— Data to process —
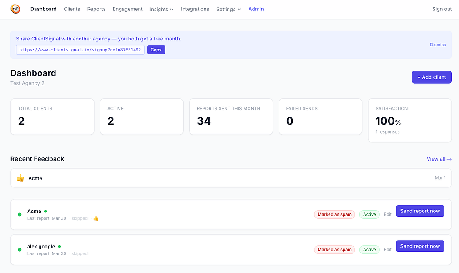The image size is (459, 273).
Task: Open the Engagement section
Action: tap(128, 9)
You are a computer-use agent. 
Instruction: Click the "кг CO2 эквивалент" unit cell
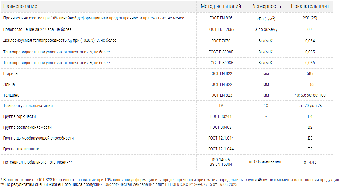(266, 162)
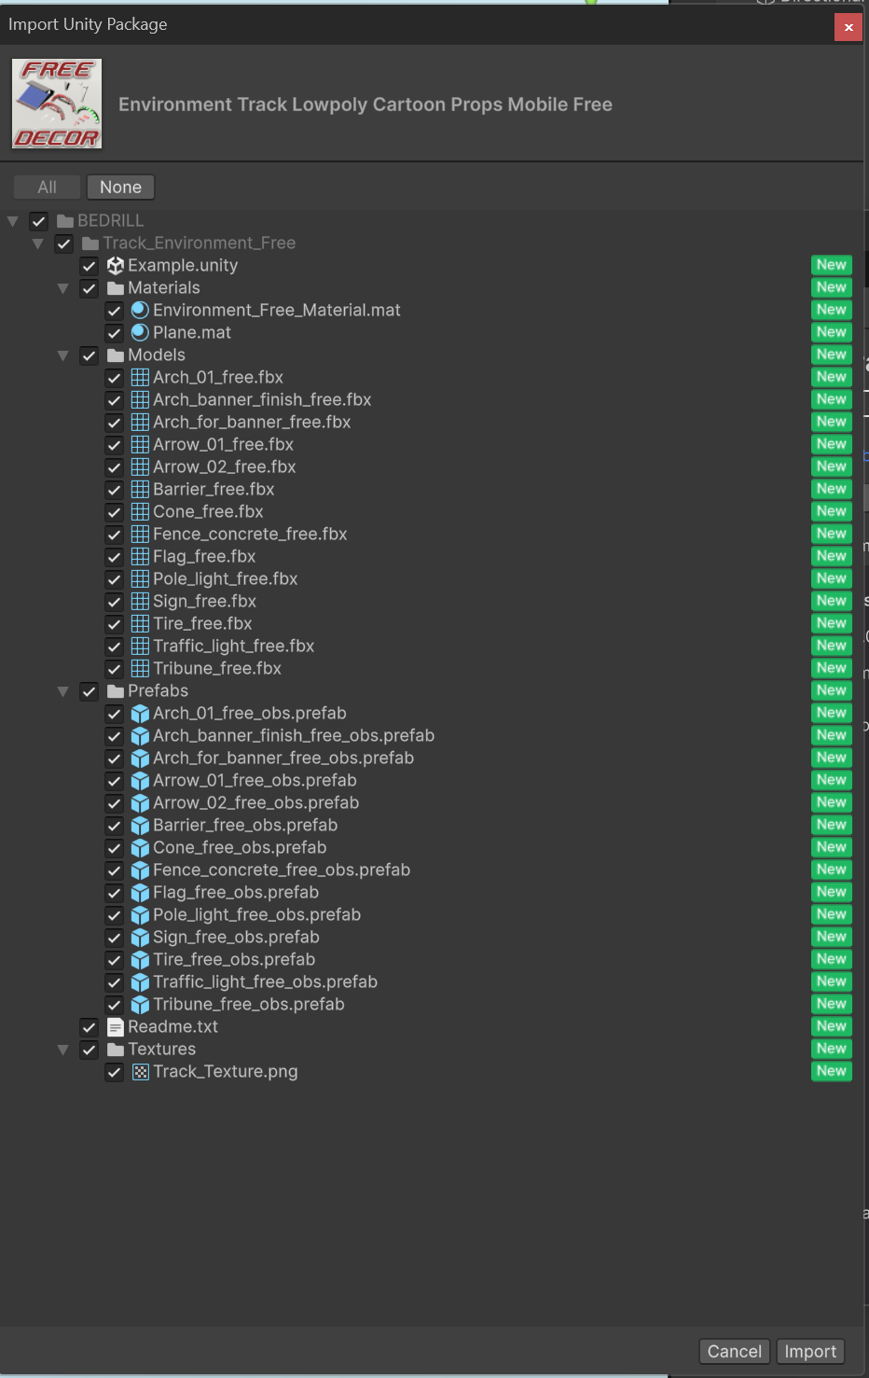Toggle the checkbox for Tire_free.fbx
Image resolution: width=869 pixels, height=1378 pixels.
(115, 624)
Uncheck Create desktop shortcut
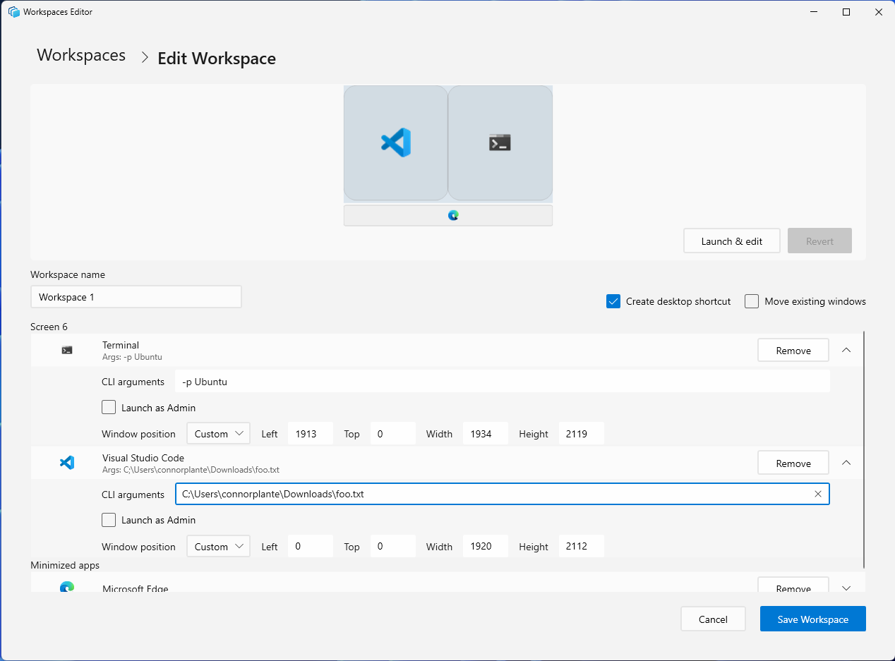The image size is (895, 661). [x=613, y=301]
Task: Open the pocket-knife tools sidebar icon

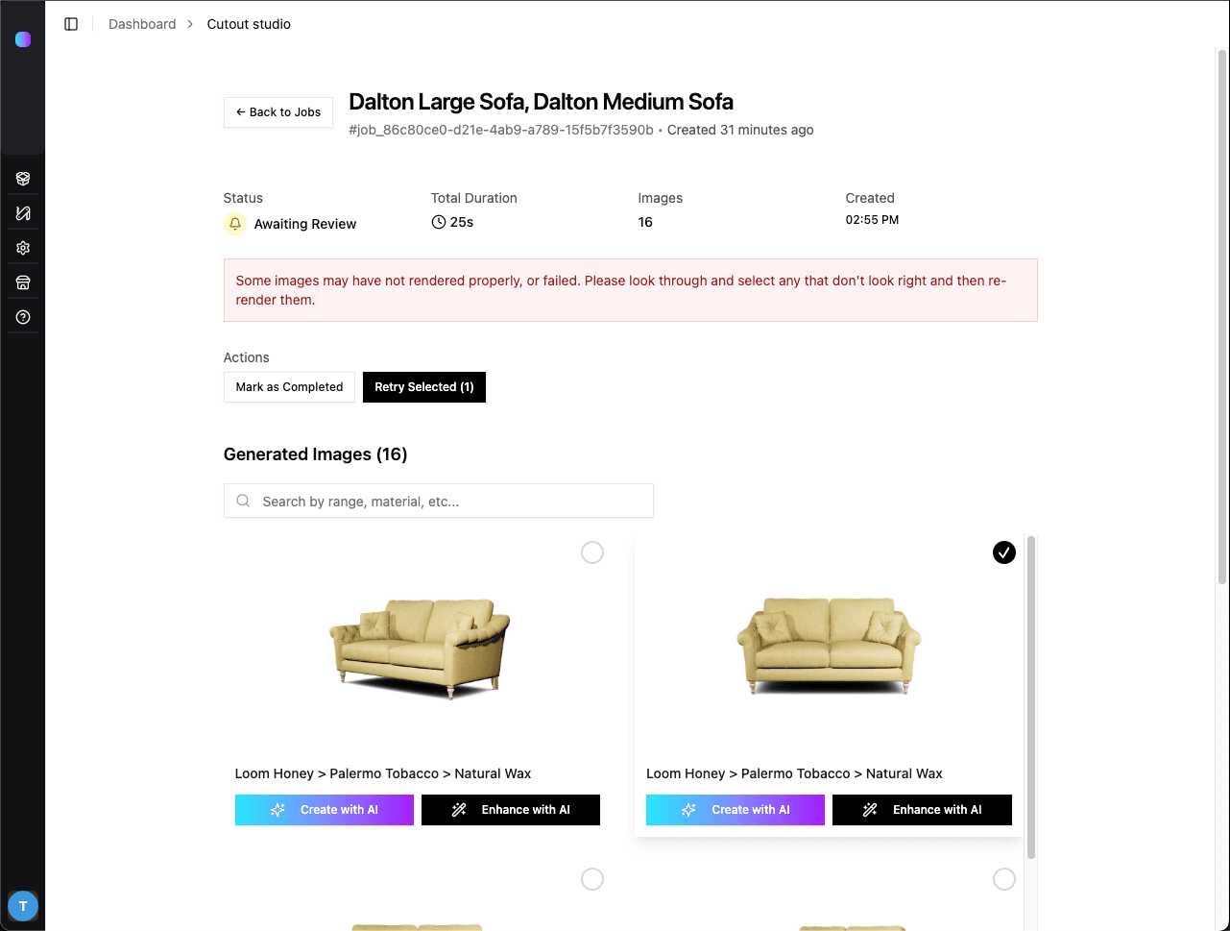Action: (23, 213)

— Work to be completed —
Write out the entries word for word, starting with the line that contains "You are a computer-use agent." and continuing through the end of the entries. Leave the pictures out.

— Complete response —
You are a computer-use agent. 
Instruction: Click the "кг CO2 эквивалент" unit cell
(266, 162)
Toggle the checkbox for Tire_free.fbx
Image resolution: width=869 pixels, height=1378 pixels.
(115, 624)
Uncheck Create desktop shortcut
The image size is (895, 661). [x=613, y=301]
Task: Open the pocket-knife tools sidebar icon

Action: (23, 213)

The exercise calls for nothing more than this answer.